- GOOD STOVES
- 16,00,000 PEOPLE ARE KILLED GLOBALLY EVERY YEAR DUE TO INDOOR AIR POLLUTION.
The United Nations estimates that 2 billion people a day are still cooking with open fires. There is a requirement of at least 1 billion good stoves on earth. Respiratory disease is the fifth-leading cause of death in the developing world, and 1.6 million people per year die from breathing wood smoke. Within India alone about 5 lakh people die due to indoor air pollution from cook stoves. Majority of the affected people are women and children.

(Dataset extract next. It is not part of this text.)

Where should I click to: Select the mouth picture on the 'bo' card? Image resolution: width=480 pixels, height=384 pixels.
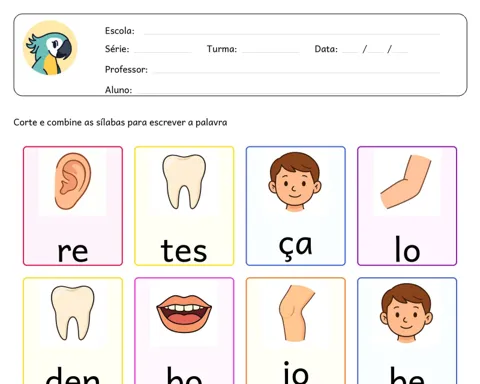click(184, 314)
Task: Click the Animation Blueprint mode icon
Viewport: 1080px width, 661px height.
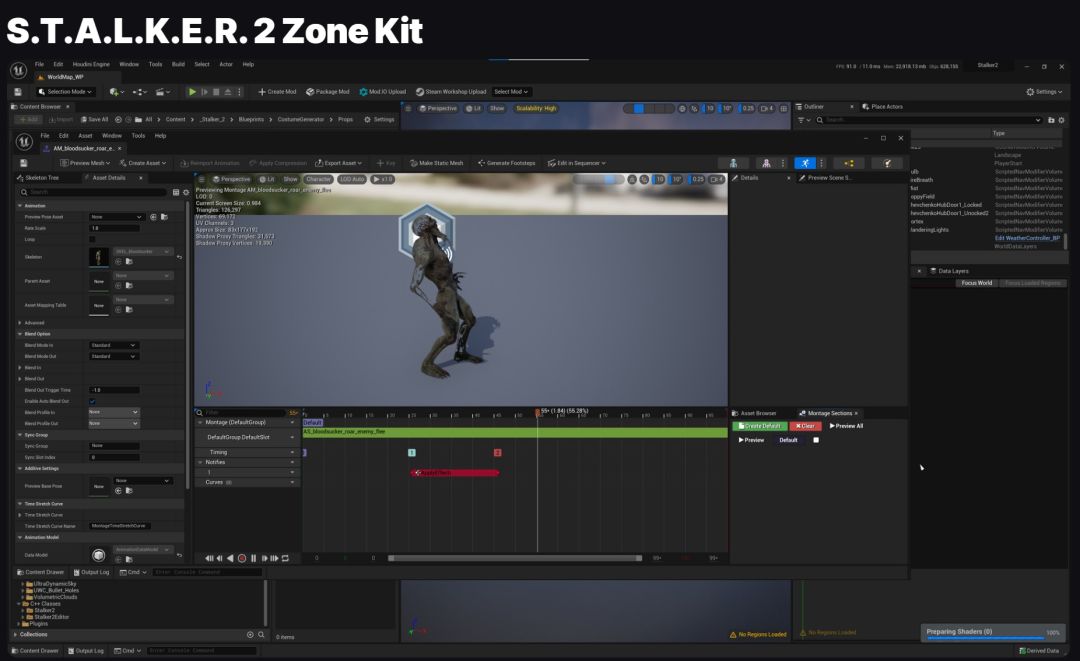Action: [x=849, y=163]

This is a six years journey into the lives of people killing themselves and young siblings by still using primitive stoves for meeting their daily cooking needs. We are probing the surface of moon and exploring the universe many light years away, but still we could not provide the good stoves for millions on this Earth. Although at least one billion good stoves are required on earth there is very little done to mitigate the impacts. There are not many professionals trained on the Good Stoves technology. We require trained professionals to do research and design good stoves. There are not many educational institutions conducting professional courses on Stoves. Similarly as policy, very few governments have taken the cause seriously. The youth is not inspired and aspired to take up the challenge of designing / production and facilitation of Good Stoves, because there is less awareness on this aspect. For the press silent death of people is no news, they are interested to cover the news of few thousands dying in bomb blasts rather covering millions dying due to indoor air pollution every year.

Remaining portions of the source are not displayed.